Scientific classification
- Kingdom: Plantae
- Clade: Tracheophytes
- Clade: Angiosperms
- Clade: Eudicots
- Clade: Asterids
- Order: Apiales
- Family: Pittosporaceae
- Genus: Bursaria
- Species: B. tenuifolia
- Binomial name: Bursaria tenuifolia F.M.Bailey

= Bursaria tenuifolia =

- Genus: Bursaria
- Species: tenuifolia
- Authority: F.M.Bailey
- Conservation status: LC

Species of plant

Bursaria tenuifolia is a species of flowering plant in the family Pittosporaceae and is endemic to north-eastern Queensland. It is a shrub or spindly tree with elliptic to rhombic adult leaves, spiny foliage when young, flowers with five whitish petals, and slightly flattened, papery fruit.

==Description==
Bursaria tenuifolia is a shrub or spindly tree that typically grows to a height of up to 20 m and has smooth, mottled bark. The young growth is armed with spines, the edges of leaves with teeth or lobes. Adult stages have few spines, the leaves elliptic to more or less rhombic, 40–80 mm long and 10–22 mm wide on a petiole 4–14 mm long. There are both andromonoecious and bisexual flowers, the bisexual flowers on pedicels 6–8 mm long. The sepals are 1–2 mm long and spread from the base and the five petals are white, 4–6 mm long and also spread from the base.
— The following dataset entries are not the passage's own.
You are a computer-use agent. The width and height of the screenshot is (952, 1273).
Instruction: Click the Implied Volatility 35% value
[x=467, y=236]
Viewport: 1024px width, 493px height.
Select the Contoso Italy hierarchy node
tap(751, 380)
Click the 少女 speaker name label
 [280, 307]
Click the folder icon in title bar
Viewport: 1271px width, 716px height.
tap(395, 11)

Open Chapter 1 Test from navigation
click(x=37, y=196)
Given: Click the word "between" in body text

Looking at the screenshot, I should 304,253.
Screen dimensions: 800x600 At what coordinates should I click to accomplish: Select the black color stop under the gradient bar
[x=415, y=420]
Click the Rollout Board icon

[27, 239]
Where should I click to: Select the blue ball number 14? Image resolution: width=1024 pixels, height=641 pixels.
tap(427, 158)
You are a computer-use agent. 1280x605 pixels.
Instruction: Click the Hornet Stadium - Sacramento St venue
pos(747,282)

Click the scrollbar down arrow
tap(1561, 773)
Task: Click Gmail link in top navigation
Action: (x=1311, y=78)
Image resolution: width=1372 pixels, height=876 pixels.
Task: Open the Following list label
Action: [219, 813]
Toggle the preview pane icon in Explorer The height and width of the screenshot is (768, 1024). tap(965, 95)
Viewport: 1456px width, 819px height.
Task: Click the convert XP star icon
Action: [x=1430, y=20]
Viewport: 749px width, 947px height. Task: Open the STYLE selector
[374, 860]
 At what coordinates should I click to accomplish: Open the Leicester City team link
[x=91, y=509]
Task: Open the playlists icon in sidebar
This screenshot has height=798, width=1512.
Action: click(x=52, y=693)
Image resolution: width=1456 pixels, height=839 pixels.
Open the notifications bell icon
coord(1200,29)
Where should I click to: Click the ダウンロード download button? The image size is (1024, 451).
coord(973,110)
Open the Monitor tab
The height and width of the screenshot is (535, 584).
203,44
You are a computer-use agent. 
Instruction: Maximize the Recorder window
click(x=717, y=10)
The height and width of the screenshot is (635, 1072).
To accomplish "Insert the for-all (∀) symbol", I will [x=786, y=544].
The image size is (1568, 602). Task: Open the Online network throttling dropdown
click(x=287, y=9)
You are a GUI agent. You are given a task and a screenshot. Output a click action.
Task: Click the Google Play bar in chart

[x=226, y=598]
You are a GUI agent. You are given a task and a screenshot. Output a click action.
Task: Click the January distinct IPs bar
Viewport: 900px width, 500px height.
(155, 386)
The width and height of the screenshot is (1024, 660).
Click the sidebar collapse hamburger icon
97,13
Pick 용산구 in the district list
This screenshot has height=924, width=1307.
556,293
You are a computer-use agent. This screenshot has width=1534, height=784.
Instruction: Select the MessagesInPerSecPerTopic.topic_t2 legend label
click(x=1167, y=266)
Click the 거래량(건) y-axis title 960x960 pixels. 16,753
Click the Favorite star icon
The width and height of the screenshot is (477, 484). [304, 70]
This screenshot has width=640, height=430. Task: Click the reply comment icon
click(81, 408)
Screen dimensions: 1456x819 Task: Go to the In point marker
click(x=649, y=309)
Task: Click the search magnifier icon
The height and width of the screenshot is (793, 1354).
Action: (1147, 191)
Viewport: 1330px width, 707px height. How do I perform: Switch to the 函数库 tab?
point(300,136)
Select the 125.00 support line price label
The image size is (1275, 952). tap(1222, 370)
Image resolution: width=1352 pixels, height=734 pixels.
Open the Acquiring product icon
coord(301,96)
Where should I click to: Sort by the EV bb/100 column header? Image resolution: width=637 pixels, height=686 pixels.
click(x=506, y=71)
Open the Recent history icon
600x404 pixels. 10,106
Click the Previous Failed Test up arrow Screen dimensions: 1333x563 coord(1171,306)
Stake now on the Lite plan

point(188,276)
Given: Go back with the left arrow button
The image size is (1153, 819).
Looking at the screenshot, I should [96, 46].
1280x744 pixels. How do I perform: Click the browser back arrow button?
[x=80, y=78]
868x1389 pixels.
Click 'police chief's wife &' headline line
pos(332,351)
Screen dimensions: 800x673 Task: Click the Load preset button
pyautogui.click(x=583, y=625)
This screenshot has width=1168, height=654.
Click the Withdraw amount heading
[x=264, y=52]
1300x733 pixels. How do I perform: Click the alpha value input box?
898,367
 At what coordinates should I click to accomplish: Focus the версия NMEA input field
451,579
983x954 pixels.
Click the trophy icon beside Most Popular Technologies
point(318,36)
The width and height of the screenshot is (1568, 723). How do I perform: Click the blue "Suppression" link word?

Flowering mostly occurs from April to July and the fruit is a slightly flattened, papery capsule 6–8 mm long and wide.

==Taxonomy==
Bursaria tenuifolia was first formally described in 1899 by Frederick Manson Bailey in his book The Queensland Flora. The specific epithet (tenuifolia) means "narrow-leaved".

==Distribution and habitat==
This bursaria grows in open scrubland and in the margins of rainforest at altitudes up to about 1000 m and occurs in north-eastern Queensland.